**TASK REQUIREMENTS**:
For the word "with", search the records and show each line in which it occurs.
"""
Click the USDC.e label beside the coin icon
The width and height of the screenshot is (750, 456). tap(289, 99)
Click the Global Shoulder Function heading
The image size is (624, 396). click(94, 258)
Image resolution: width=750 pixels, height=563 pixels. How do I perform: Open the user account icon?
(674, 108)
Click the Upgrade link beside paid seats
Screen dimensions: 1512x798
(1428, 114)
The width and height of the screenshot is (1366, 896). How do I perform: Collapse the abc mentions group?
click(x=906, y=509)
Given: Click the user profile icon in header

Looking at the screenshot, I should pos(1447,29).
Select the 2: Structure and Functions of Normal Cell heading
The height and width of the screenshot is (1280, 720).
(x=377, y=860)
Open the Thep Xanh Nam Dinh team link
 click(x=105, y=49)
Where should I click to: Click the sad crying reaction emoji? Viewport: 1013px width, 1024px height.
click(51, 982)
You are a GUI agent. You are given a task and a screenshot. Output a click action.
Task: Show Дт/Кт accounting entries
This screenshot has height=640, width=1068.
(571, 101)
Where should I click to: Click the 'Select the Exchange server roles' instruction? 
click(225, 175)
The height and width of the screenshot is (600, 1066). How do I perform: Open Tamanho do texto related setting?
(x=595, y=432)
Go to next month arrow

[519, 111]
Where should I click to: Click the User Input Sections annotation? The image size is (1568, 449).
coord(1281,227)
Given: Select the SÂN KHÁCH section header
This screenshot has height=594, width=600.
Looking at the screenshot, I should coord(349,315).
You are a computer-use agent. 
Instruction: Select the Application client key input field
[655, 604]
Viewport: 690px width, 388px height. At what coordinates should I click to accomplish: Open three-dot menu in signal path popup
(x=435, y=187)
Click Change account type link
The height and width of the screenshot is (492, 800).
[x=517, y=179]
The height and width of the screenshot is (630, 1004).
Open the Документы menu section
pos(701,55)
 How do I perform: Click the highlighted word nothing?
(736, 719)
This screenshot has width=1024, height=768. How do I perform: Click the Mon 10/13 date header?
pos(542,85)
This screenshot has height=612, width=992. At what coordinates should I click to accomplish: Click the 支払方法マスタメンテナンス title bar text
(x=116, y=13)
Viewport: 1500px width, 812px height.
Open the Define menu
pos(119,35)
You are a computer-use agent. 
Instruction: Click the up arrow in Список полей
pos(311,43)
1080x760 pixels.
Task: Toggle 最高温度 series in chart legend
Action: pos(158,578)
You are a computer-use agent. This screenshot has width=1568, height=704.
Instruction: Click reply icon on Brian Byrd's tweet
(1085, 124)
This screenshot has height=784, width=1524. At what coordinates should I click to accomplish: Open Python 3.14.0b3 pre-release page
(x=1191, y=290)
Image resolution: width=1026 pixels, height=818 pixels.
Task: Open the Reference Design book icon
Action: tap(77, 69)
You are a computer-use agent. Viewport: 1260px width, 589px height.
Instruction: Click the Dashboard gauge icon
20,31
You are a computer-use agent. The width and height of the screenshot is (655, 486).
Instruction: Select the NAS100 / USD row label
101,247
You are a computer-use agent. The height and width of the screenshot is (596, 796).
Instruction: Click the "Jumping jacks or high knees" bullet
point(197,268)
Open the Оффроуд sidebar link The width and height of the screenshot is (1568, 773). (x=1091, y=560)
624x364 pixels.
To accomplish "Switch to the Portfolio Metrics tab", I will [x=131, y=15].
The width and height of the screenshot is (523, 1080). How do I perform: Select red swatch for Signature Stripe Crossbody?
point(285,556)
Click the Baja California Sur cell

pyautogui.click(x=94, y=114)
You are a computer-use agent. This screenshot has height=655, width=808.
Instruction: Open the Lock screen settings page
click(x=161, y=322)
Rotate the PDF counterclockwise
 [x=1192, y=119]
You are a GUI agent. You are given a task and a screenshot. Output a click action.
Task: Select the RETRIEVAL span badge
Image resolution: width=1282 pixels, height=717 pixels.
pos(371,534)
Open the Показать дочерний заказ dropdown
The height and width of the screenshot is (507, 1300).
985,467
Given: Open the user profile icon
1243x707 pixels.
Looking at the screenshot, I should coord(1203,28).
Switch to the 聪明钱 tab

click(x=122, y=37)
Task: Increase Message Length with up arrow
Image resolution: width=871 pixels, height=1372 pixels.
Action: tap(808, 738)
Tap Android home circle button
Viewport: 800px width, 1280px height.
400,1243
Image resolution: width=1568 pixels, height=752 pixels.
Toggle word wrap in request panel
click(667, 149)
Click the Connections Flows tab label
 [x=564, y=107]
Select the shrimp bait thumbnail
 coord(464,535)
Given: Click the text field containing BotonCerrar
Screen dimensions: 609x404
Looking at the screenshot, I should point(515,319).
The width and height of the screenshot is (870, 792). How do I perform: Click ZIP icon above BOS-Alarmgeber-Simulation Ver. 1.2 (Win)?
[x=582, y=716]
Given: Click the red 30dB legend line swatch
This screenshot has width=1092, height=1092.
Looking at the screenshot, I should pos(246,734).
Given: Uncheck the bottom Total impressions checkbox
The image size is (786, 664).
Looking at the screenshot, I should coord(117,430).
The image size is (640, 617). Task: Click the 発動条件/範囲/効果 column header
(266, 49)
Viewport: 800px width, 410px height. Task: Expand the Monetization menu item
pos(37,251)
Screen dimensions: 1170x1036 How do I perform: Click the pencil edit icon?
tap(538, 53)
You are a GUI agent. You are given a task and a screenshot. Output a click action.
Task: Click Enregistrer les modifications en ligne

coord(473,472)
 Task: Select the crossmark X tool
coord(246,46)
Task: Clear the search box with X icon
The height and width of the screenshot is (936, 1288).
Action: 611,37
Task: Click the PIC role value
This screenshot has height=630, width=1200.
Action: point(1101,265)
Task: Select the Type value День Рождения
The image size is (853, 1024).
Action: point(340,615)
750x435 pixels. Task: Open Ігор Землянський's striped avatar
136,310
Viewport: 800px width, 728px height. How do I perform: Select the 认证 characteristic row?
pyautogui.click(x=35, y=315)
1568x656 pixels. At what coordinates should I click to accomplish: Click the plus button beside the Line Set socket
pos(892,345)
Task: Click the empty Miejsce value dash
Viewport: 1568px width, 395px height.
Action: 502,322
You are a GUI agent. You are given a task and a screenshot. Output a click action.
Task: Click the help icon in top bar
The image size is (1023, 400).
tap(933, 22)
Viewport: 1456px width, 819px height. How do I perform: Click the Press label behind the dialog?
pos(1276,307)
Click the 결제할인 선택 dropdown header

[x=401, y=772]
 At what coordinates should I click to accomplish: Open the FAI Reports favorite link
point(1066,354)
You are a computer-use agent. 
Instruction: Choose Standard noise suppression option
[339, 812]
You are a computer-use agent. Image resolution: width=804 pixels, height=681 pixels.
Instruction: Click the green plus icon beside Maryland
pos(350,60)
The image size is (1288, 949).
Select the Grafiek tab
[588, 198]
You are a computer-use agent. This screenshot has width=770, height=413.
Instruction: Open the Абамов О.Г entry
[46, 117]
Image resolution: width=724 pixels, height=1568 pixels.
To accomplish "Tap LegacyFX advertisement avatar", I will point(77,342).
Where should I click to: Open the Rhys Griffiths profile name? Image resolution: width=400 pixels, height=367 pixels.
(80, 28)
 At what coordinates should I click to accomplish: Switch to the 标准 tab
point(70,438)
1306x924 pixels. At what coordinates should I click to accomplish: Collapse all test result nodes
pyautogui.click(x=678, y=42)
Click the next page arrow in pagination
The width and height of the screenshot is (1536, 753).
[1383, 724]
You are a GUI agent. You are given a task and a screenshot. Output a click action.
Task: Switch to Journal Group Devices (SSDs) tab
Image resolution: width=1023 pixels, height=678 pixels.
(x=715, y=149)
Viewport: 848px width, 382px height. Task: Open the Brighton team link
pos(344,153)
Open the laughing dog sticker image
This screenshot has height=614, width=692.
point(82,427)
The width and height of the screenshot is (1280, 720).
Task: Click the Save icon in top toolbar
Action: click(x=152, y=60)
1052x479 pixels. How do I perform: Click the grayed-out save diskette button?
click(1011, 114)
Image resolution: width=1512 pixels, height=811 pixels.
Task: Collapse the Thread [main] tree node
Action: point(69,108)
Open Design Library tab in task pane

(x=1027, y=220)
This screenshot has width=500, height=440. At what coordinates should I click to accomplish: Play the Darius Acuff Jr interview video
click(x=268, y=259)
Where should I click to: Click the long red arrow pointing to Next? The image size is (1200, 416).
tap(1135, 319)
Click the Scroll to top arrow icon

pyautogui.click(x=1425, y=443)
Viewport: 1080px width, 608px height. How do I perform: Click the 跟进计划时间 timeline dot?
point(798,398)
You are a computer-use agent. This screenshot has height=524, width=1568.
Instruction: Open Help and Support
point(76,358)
"""
**EXPECTED OUTPUT**:
Task: Increase Message Length with up arrow
Task: Clear the search box with X icon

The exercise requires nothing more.